EXERCISE.
Answer these questions from the plasma expansion excerpt below, one line each:
(a) What value does the Mach number drop to from 21 at the diverging exit?
(b) What name does the present work give to the spatial separation between successive shocks?
(c) In the equation relating \(A^{*}\) to A, what does A stand for?

In the previous work, it has been shown that the Mach number at the diverging exit drops from 21 to 0.7 after suffering from multiple shocks in the large expansion volume, and that the plasma parameters are almost constant along the axis of the simulated expansion chamber [1]. It was also shown that the Mach number is a function of the ratio \(\left( {A^{'} /A^{*} } \right)\), where \(A^{'}\) is the cross-sectional area along the length of the transition region at any location and \(A^{*}\) is the sonic throat cross-sectional area. Thus, the variation of Mach number along the axis of the transition region, as well as inside the expansion chamber, does not depend on the values of the exit parameters of the capillary source. It has also been observed that two shocks successively take place as soon as the supersonic flow enters into the uniform cross section expansion chamber and brings the flow into sub-sonic steady state. The shock waves result from the sudden restriction in the cross-sectional area through which the plasma flows when the diverging section of the transition region opens into the expansion chamber. The present work introduces a mathematical formalism of a shock pitch length \(Z_{sp}\), which is the spatial separation between successive shocks. It is an intuitively chosen variable, which if measured in an actual capillary discharge, can be used to produce the actual profile of the plasma bulk temperature, density, pressure and velocity.

Discretization Technique and Mathematical Formulation

As previously shown in the previous work, the relation between the cross-sectional area of the sonic throat \(A^{*}\) and inlet cross section to the converging section A, is given by the well-known equation, which was used to establish the relationship between the plasma parameters and the Mach number along the cross-sectional area \(A^{'}\) at any location along the length of the transition region [1, 6, 7]:

$$A^{*} = A\;M_{a} \left[ {\frac{{1 + \left( {\frac{\gamma - 1}{2}} \right)M_{a}^{2} }}{{\left( {\frac{\gamma + 1}{2}} \right)}}} \right]^{{ - \frac{{\left( {\gamma + 1} \right)}}{{2\left( {\gamma - 1} \right)}}}}$$
(1)

DATA.

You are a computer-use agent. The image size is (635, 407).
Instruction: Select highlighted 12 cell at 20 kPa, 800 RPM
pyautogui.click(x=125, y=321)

THE RESULT.
(a) 0.7
(b) The shock pitch length \(Z_{sp}\)
(c) The inlet cross section to the converging section